● TASK GOAL: Your task is to find every line of the data that holds the string "resolution" and copy it.

● DATA RECORDS:
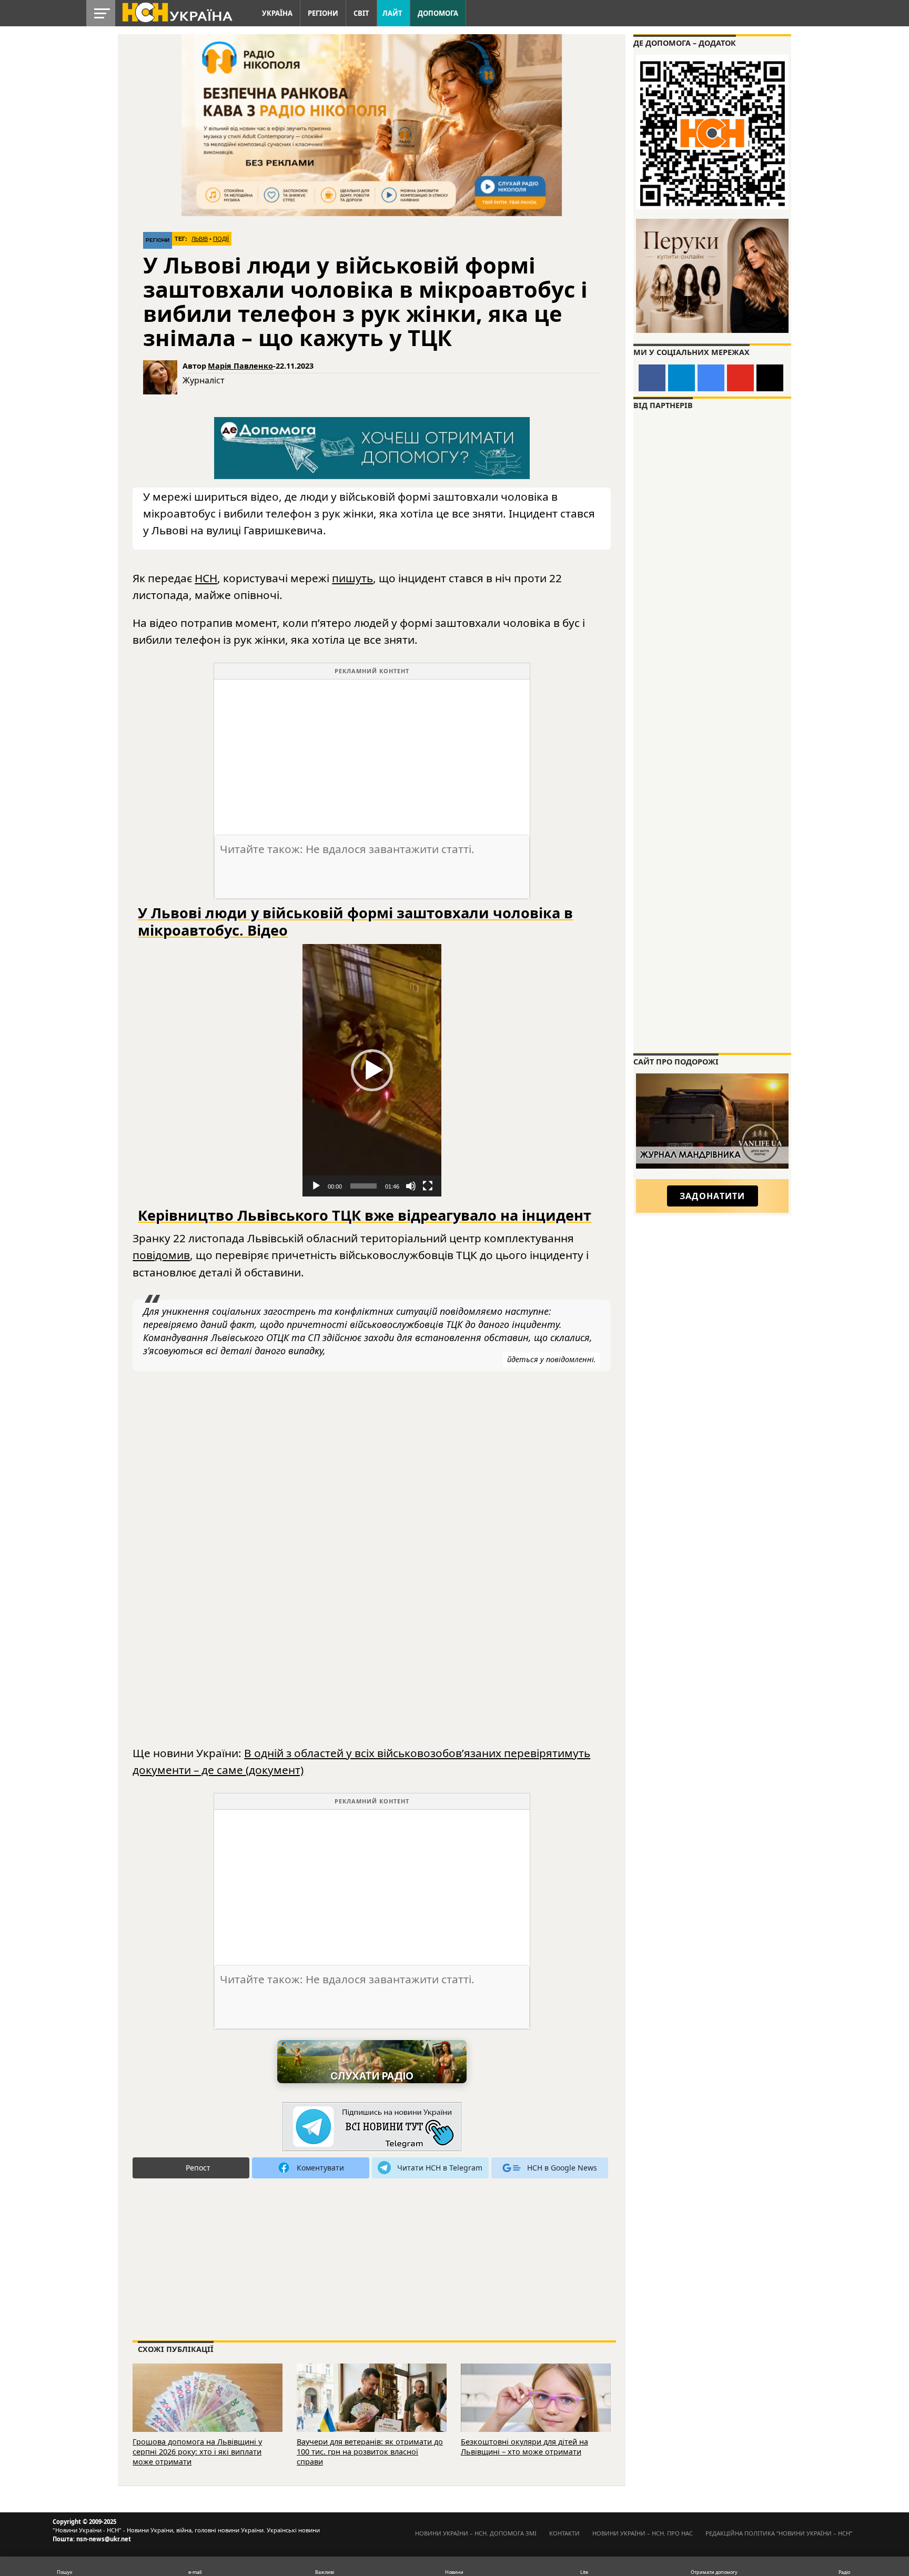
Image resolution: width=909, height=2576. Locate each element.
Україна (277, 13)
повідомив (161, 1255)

==

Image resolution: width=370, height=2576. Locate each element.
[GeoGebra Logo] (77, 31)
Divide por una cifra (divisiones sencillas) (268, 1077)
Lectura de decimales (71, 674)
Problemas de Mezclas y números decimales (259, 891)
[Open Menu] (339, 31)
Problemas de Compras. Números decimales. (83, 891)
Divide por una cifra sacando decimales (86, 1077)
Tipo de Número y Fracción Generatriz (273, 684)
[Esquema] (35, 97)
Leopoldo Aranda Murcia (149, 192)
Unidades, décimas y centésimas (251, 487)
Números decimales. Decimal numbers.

● RESULT:
Image resolution: width=909, height=2576. Locate each element.
Image resolution: width=370, height=2576. Locate each element.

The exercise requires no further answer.